An Bord der Expeditionskreuzfahrtschiffe ist meine Berufsbezeichnung wie auch an Land Dolmetscher. Genauer gesagt, bin ich an Bord Mitglied des Expeditionsteams mit Spezialisierung Dolmetschen. Meine Zuständigkeitsbereiche an Bord umfassen also diverse Aufgaben, die zum Teil kaum weiter vom eigentlichen Dolmetschen entfernt sein könnten (siehe andere Beiträge), aber mit meiner Spezialisierung agiere ich als sprachliches Bindeglied zwischen den Gästen und der Besatzung bei Veranstaltungen an Bord. Somit bin ich die deutsche Stimme für KapitänInnen, die Expeditionsleiterung, Kolleginnen und Kollegen , GastwissenschaftlerInnen und das medizinische Personal an Bord. Die größte Herausforderung, aber auch der größte Spaß dabei, sind die Fachvorträge meiner Kolleginnen und Kollegen aus dem Expeditionsteam. Diese werden zumeist simultan aus dem Englischen ins Deutsche gedolmetscht. Als Hilfsmittel dafür dient eine Personenführungsanlage, wie Sie sie vielleicht auch von Museums- und Stadtführungen kennen. Im Laufe der Zeit kam sogar noch die Möglichkeit des Livestreamings hinzu, sodass die Gäste meine Dolmetschleistungen auch von ihrer Kabine aus hören können. Das war mehr oder weniger mein Einstieg ins Ferndolmetschen.

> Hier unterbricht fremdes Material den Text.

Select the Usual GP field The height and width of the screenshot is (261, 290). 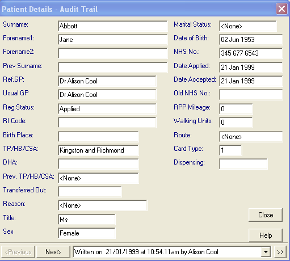click(107, 95)
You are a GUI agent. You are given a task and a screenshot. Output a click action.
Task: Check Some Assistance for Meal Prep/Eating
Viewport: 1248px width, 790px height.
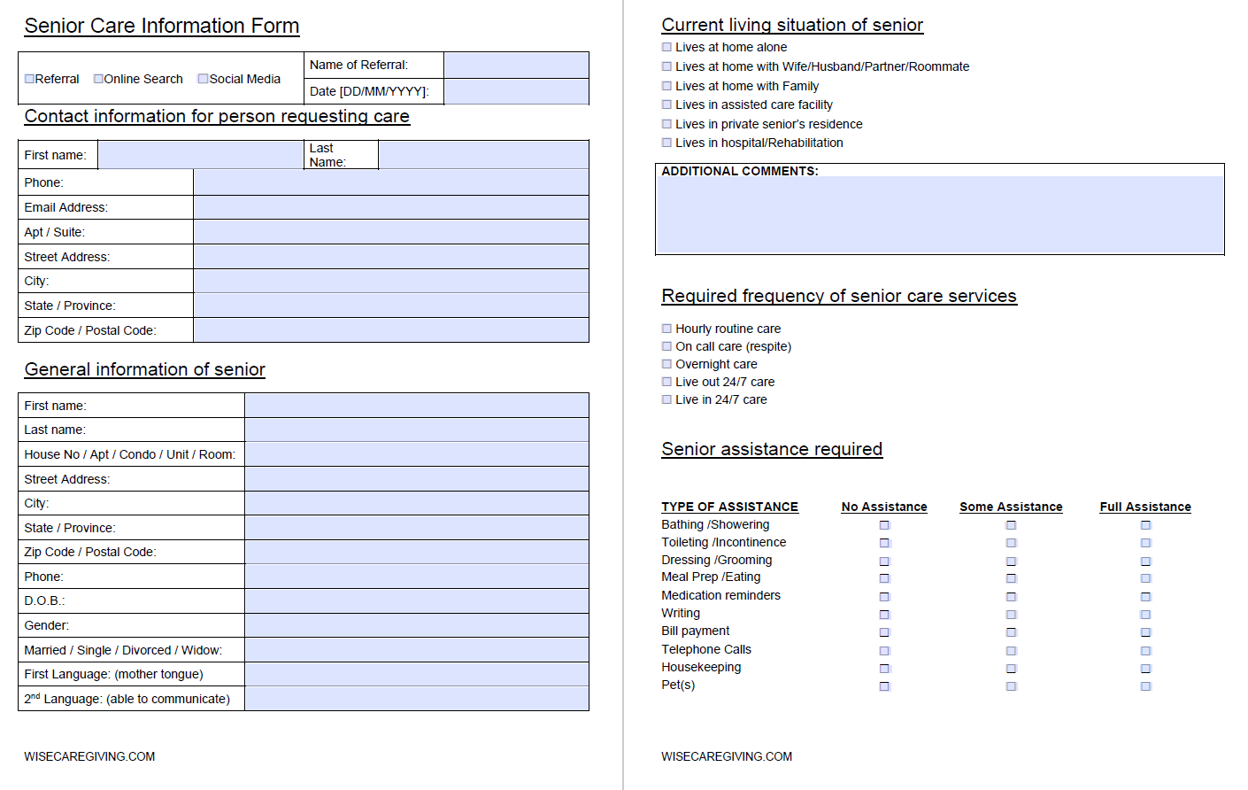[x=1011, y=578]
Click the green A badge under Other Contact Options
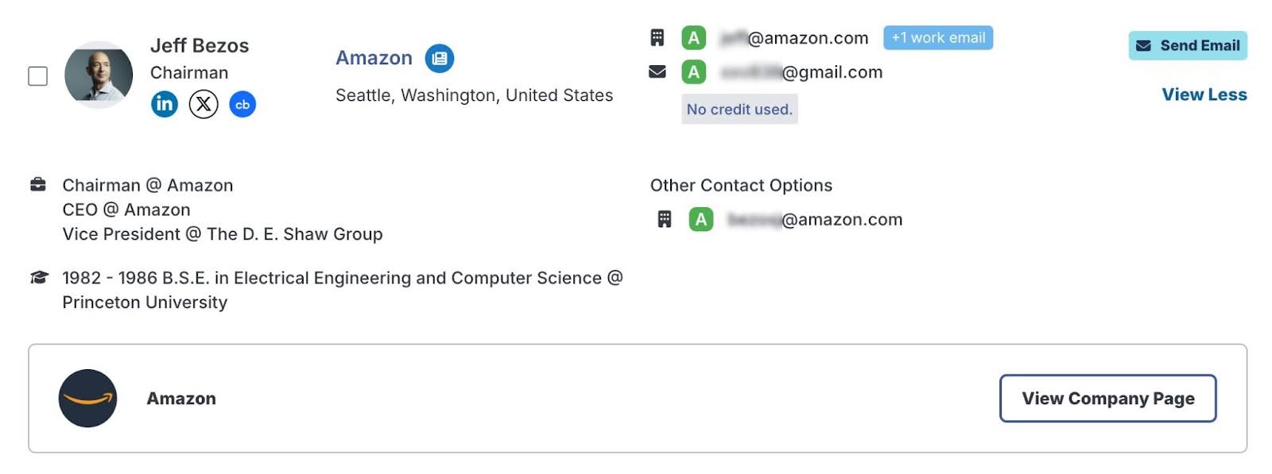The image size is (1272, 474). click(x=700, y=219)
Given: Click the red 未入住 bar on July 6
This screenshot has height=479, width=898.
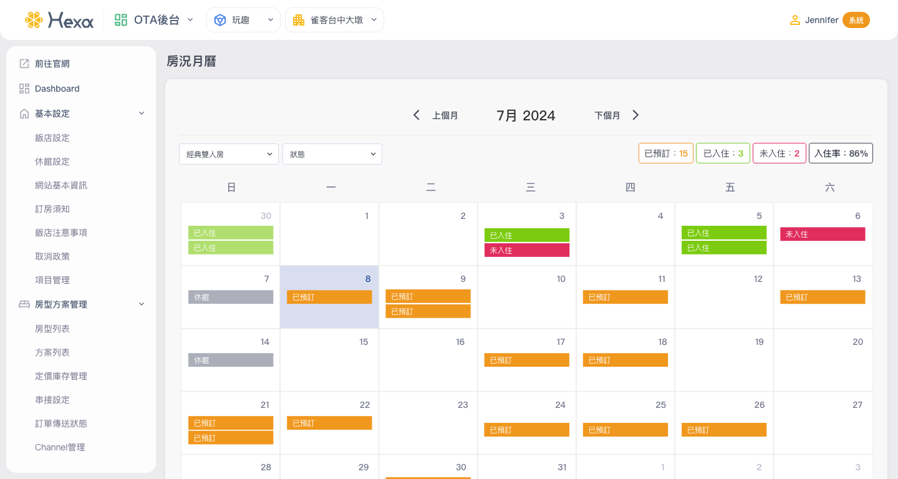Looking at the screenshot, I should (822, 234).
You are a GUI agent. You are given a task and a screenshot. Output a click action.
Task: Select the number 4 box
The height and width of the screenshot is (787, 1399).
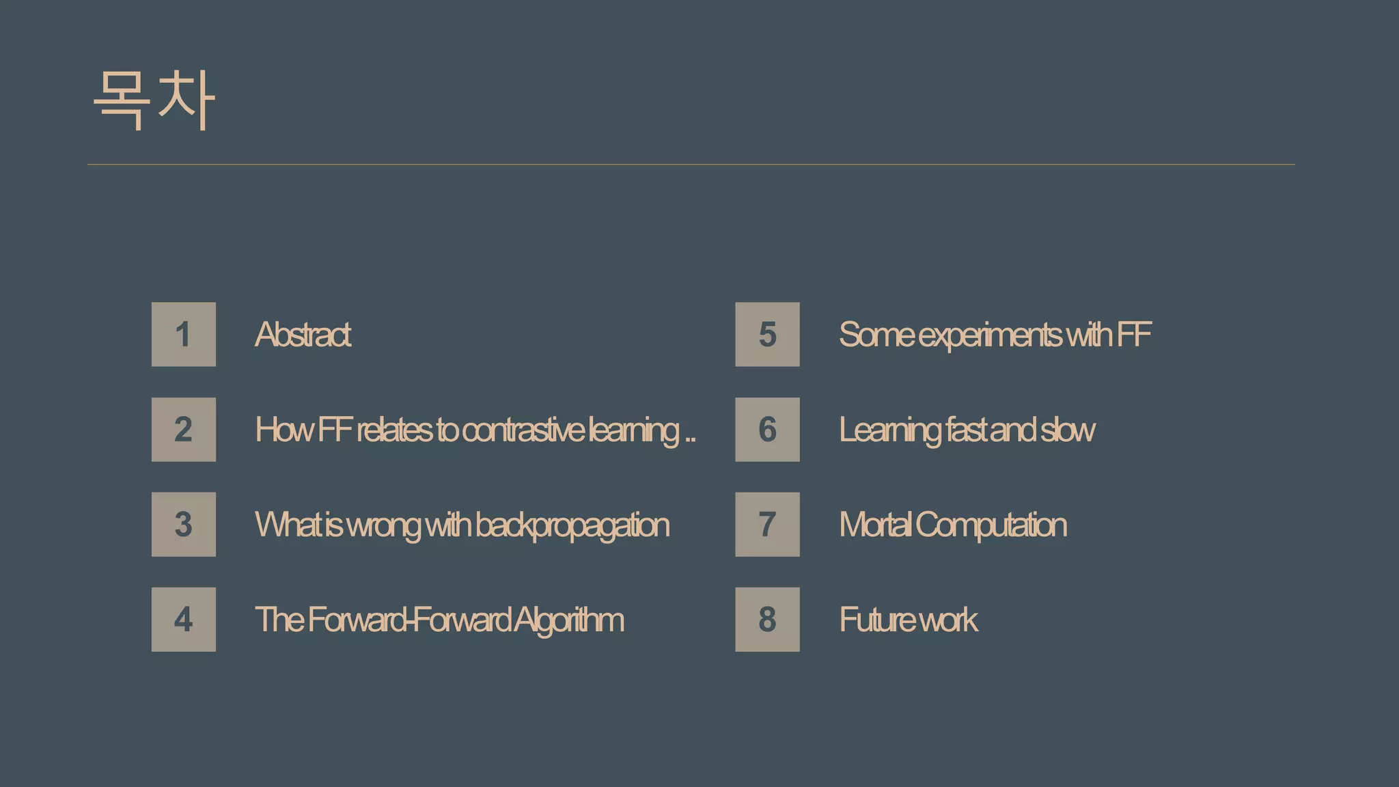[184, 619]
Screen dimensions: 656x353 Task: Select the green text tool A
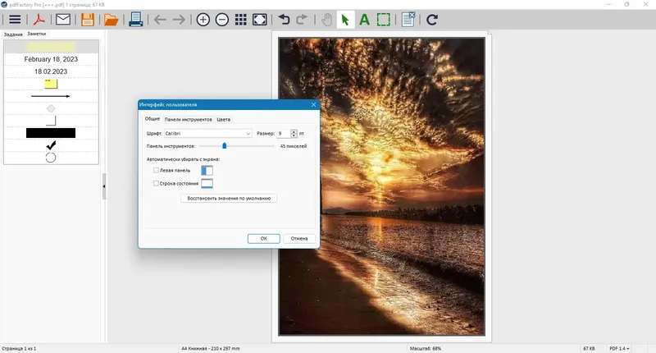pyautogui.click(x=364, y=20)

Wenn die Streamingtechnik einmal nicht funktioniert oder andere technische Schwierigkeiten auftreten, ist Flexibilität gefragt und wir Dolmetscherinnen und Dolmetscher an Bord greifen auf Konsekutivdolmetschen zurück, wie es auch im Titelbild zu sehen ist.
Besonders in Erinnerung werden mir natürlich immer die großartigen Menschen bleiben, für die ich an Bord dolmetschen durfte. Ich hatte in meiner Zeit bei Hurtigruten großartige Kolleginnen und Kollegen, wie zum Beispiel ehemalige Stationsleiter antarktischer Forschungsstationen oder WissenschaftlerInnen, die aktiv Forschungsdaten bspw. zum Beutefangverhalten von Pinguinen erhoben und dafür ein halbes Jahr in Zelten in der Antarktis lebten. Außerdem gab es immer wieder fantastische GastrednerInnen, wie unter anderem Thor Heyerdahl Jr., Sohn des weltberühmten Entdeckers Thor Heyerdahl, der selbst ein namhafter Meeresforscher war.
Dankbar bin ich auch für die enorme Themenvielfalt, mit der ich als Dolmetscher an Bord arbeiten konnte. So habe ich viel gelernt über die Geschichte der Polarregionen, die Flora und Fauna, die dort zu finden ist, sowohl über als auch unter dem Wasser. Natürlich habe ich mir in all der Zeit an Bord auch eine Menge nautische Expertise angeeignet.
Die enge Zusammenarbeit mit den Kolleginnen und Kollegen aus dem Expeditionsteam und der restlichen Besatzung erleichtern trotz der herausfordernden Arbeitsbedingungen sowohl das Dolmetschen als auch den Alltag an Bord enorm. So konnte ich in der Vergangenheit auch den schwierigsten Wetterbedingungen beim Dolmetschen trotzen und kann mit Stolz behaupten schon einmal in einem Hurricane gedolmetscht zu haben – glücklicherweise ohne seekrank zu werden!